[Data items]
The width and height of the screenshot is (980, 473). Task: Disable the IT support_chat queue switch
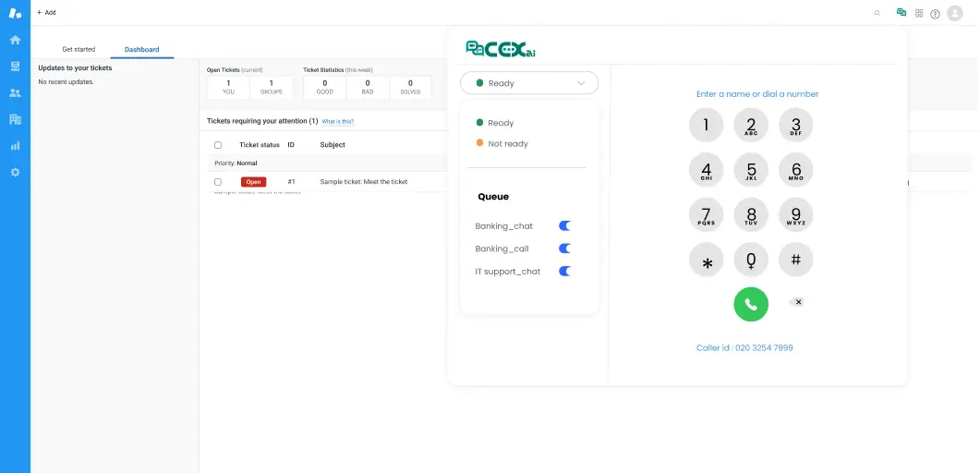564,272
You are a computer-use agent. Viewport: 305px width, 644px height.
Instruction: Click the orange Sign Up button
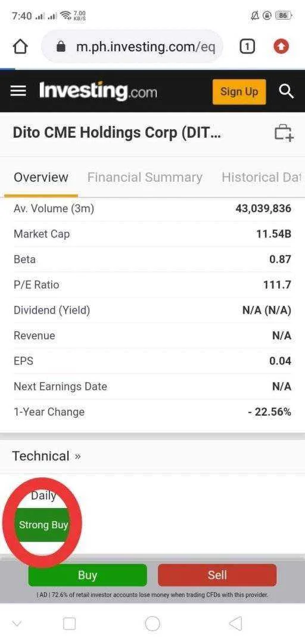(x=239, y=91)
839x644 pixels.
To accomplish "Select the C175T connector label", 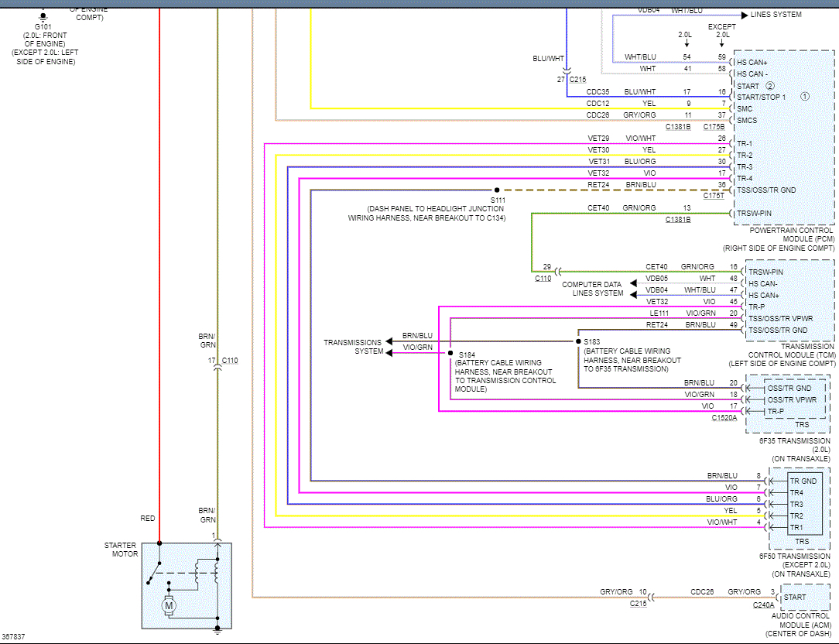I will click(714, 197).
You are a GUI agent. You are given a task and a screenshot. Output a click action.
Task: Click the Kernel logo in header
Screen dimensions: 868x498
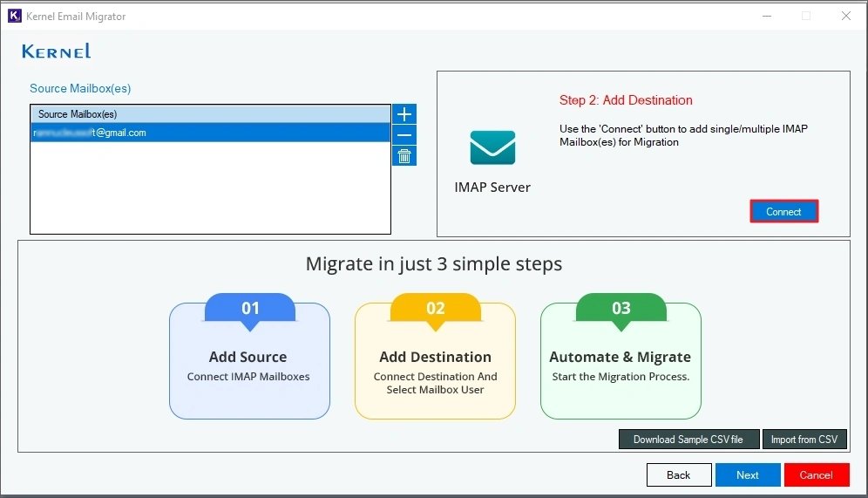tap(57, 51)
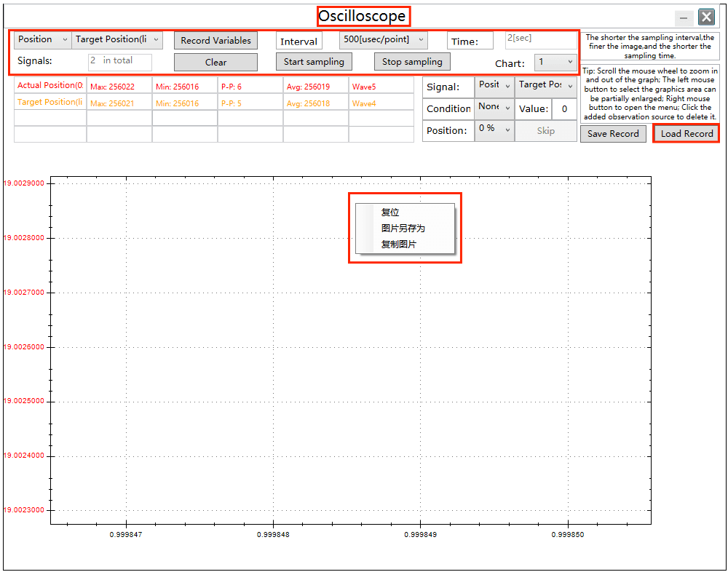The height and width of the screenshot is (572, 728).
Task: Open the sampling Interval dropdown
Action: pyautogui.click(x=383, y=40)
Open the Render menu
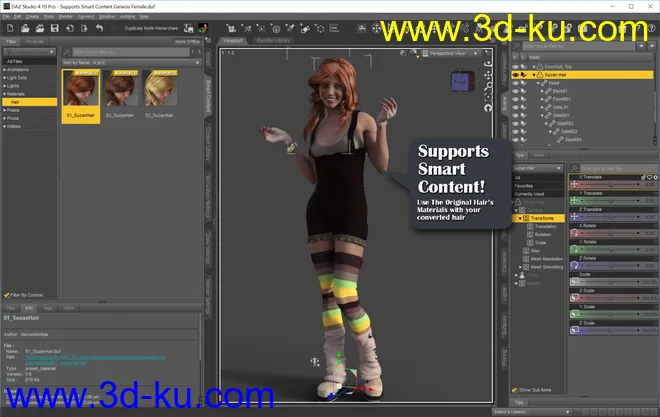The width and height of the screenshot is (660, 417). coord(65,16)
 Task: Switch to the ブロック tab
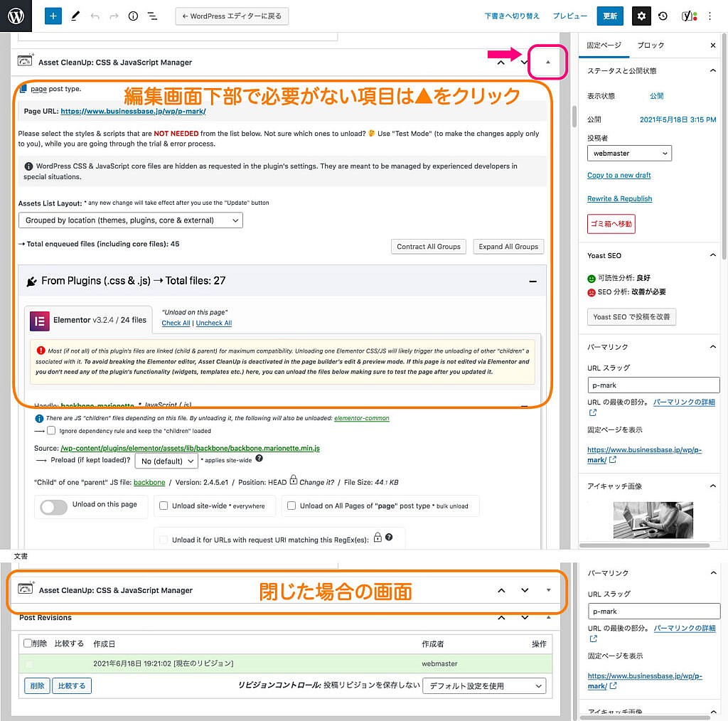(x=651, y=45)
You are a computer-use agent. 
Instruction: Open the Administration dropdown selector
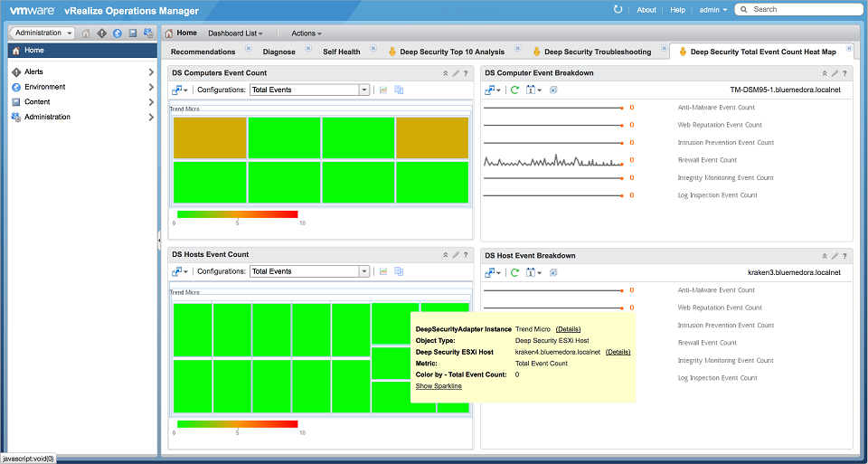pyautogui.click(x=43, y=33)
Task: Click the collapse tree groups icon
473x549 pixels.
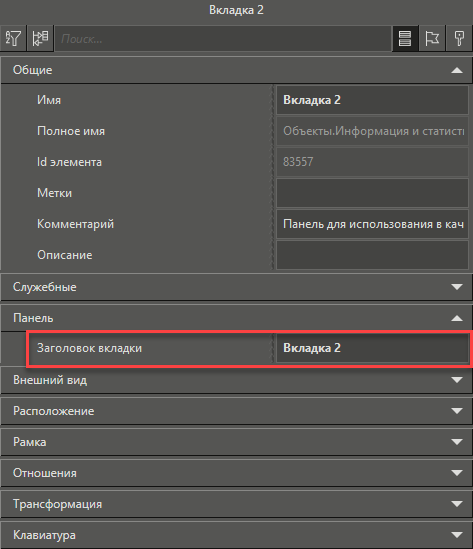Action: (40, 38)
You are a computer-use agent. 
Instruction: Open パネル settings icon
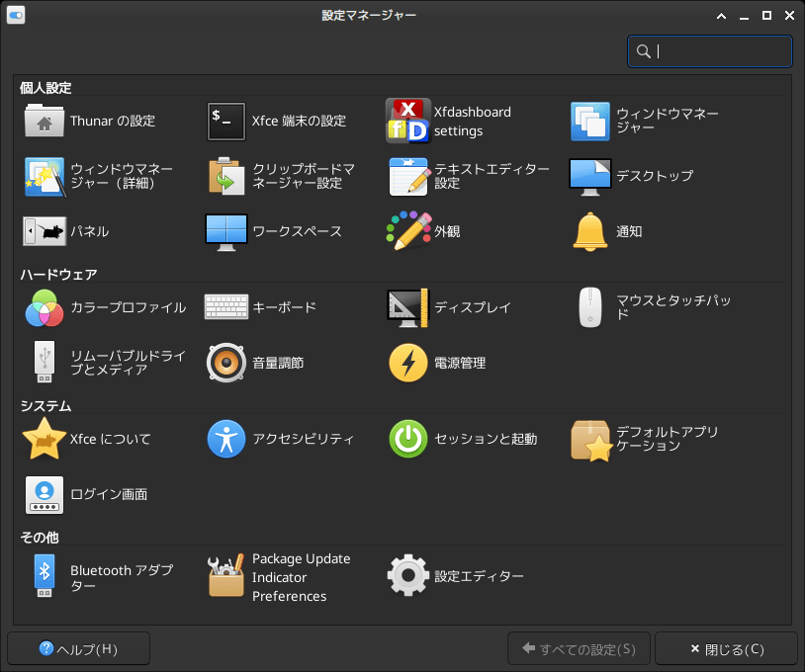pyautogui.click(x=44, y=231)
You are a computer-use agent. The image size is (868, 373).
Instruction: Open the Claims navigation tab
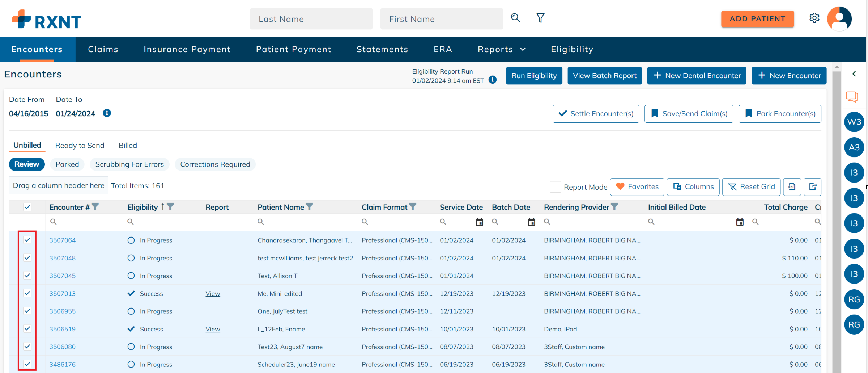point(103,49)
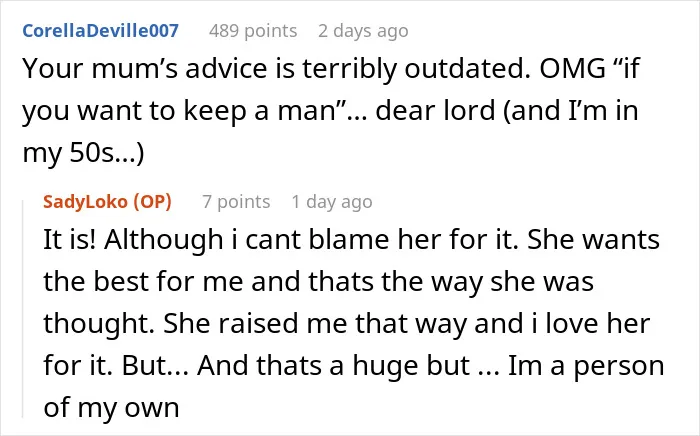Click the 489 points score label

253,31
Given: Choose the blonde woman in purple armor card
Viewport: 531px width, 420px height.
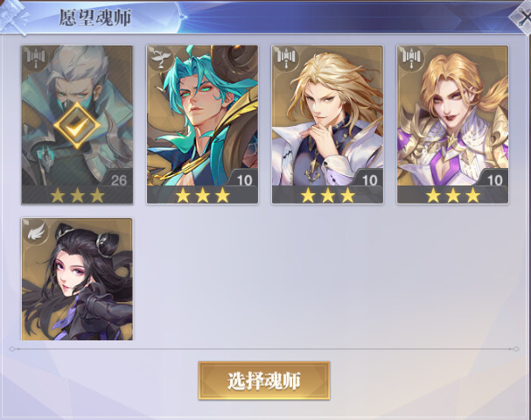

**Work to be completed**
Please repeat, exactly as written, the lines in the records above, starting with the one that has "Instruction: Open the Administration" and going on through the one that has "You are a computer-use agent. The". Pictures are to be left out.

**Result of the exercise**
Instruction: Open the Administration dropdown selector
pyautogui.click(x=43, y=33)
Task: Click the collapse tree groups icon
473x549 pixels.
Action: (40, 38)
You are a computer-use agent. 
Instruction: Open パネル settings icon
pyautogui.click(x=44, y=231)
You are a computer-use agent. The image size is (868, 373).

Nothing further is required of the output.